DESIGN, SETTING, AND PARTICIPANTS: Study conducted between January 2007 and January 2008 at the Rehabilitation Institute of Chicago among 5 patients with shoulder-disarticulation or transhumeral amputations who underwent TMR surgery between February 2002 and October 2006 and 5 control participants without amputation. Surface EMG signals were recorded from all participants and decoded using a pattern-recognition algorithm. The decoding program controlled the movement of a virtual prosthetic arm. All participants were instructed to perform various arm movements, and their abilities to control the virtual prosthetic arm were measured. In addition, TMR patients used the same control system to operate advanced arm prosthesis prototypes.

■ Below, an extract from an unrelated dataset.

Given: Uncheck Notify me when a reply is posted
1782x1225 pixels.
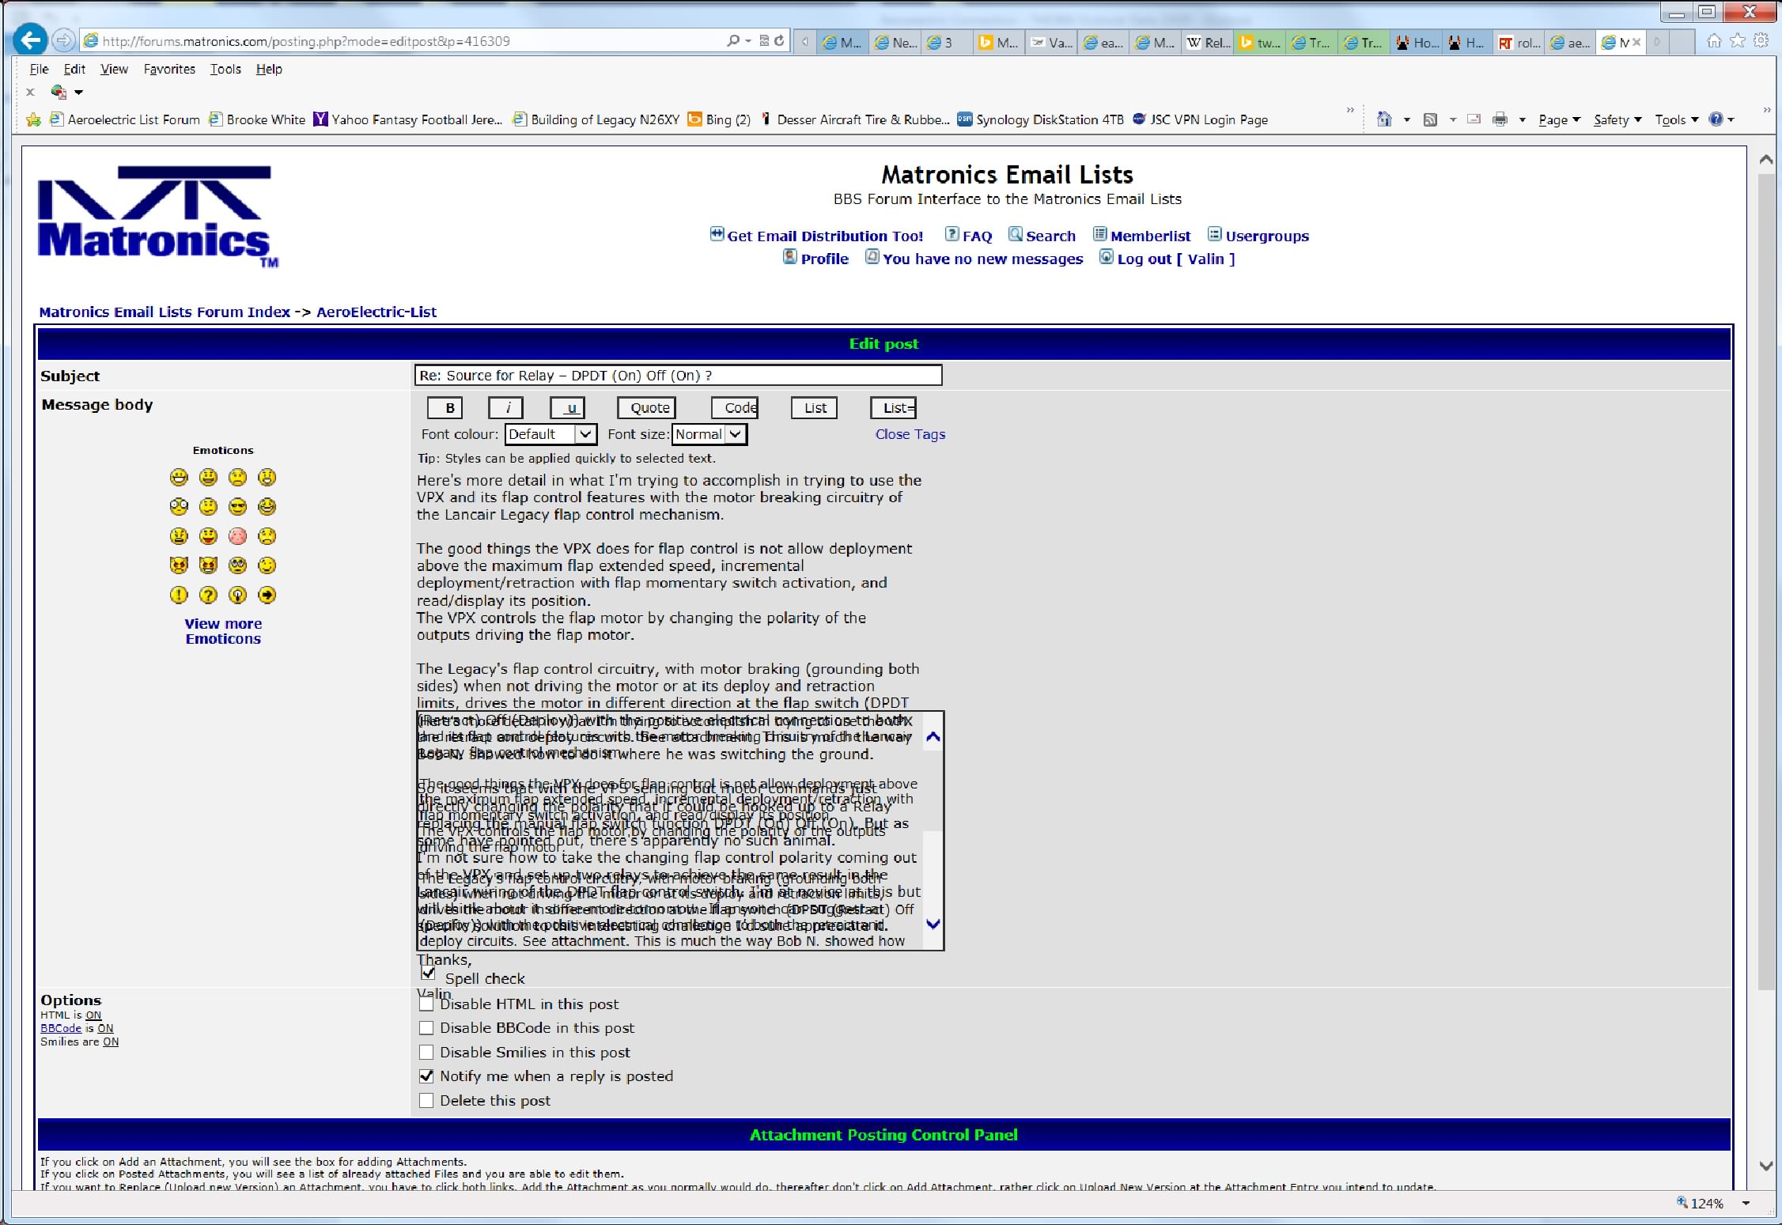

Performance metrics measured during virtual arm movements included motion selection time, motion completion time, and motion completion ("success") rate.

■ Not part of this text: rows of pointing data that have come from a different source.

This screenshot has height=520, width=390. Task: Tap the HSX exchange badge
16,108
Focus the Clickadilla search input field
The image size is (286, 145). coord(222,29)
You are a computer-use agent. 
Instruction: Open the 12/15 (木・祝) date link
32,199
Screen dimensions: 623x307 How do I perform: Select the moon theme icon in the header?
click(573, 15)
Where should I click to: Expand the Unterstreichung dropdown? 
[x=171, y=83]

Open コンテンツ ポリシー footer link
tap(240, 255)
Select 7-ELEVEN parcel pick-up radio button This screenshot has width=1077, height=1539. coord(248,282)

The TMR patients were able to repeatedly perform 10 different elbow, wrist, and hand motions with the virtual prosthetic arm. For these patients, the mean motion selection and motion completion times for elbow and wrist movements were 0.22 seconds (SD, 0.06) and 1.29 seconds (SD, 0.15), respectively. These times were 0.06 seconds and 0.21 seconds longer than the mean times for control participants. For TMR patients, the mean motion selection and motion completion times for hand-grasp patterns were 0.38 seconds (SD, 0.12) and 1.54 seconds (SD, 0.27), respectively. These patients successfully completed a mean of 96.3% (SD, 3.8) of elbow and wrist movements and 86.9% (SD, 13.9) of hand movements within 5 seconds, compared with 100% (SD, 0) and 96.7% (SD, 4.7) completed by controls. Three of the patients were able to demonstrate the use of this control system in advanced prostheses, including motorized shoulders, elbows, wrists, and hands.

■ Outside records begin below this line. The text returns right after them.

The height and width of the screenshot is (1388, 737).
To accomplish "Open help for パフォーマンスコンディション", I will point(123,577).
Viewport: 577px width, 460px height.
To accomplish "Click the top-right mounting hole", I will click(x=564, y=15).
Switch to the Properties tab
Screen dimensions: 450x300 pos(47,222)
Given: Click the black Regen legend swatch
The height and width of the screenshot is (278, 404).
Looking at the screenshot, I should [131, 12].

These results suggest that reinnervated muscles can produce sufficient EMG information for real-time control of advanced artificial arms.
改善假肢手臂的功能仍然是一项挑战,因为在截肢过程中会失去手臂的神经控制信息。一种名为靶向肌肉再支配(TMR)的外科技术将手臂残余神经转移到其他肌肉部位。再支配后,这些目标肌肉会在皮肤表面产生肌电图(EMG)信号,这些信号可以被测量并用于控制假肢手臂。
使用模式识别算法解码EMG信号并控制假肢手臂运动,评估接受TMR手术的上肢截肢患者的表现。
设计、地点和参与者:2007年1月至2008年1月在芝加哥康复研究所对5例在2002年2月至2006年10月期间接受TMR手术的肩关节离断或经肱骨截肢患者以及5例无截肢的对照参与者进行了研究。记录了所有参与者的表面EMG信号,并使用模式识别算法进行解码。解码程序控制虚拟假肢手臂的运动。所有参与者均被指示进行各种手臂运动,并测量他们控制虚拟假肢手臂的能力。此外,TMR患者使用相同的控制系统操作先进的手臂假肢原型。
虚拟手臂运动期间测量的性能指标包括运动选择时间、运动完成时间和运动完成(“成功”)率。
TMR患者能够使用虚拟假肢手臂反复进行10种不同的肘部、腕部和手部运动。对于这些患者,肘部和腕部运动的平均运动选择时间和运动完成时间分别为0.22秒(标准差,0.06)和1.29秒(标准差,0.15)。这些时间比对照参与者的平均时间长0.06秒和0.21秒。对于TMR患者,手部抓握模式的平均运动选择时间和运动完成时间分别为0.38秒(标准差,0.12)和1.54秒(标准差,0.27)。这些患者在5秒内成功完成了平均96.3%(标准差,3.8)的肘部和腕部运动以及86.9%(标准差,13.9)的手部运动,而对照组分别为100%(标准差,0)和96.7%(标准差,4.7)。其中3名患者能够展示在先进假肢中使用这种控制系统,包括电动肩部、肘部、腕部和手部。
这些结果表明,再支配的肌肉可以产生足够的EMG信息用于实时控制先进的人造手臂。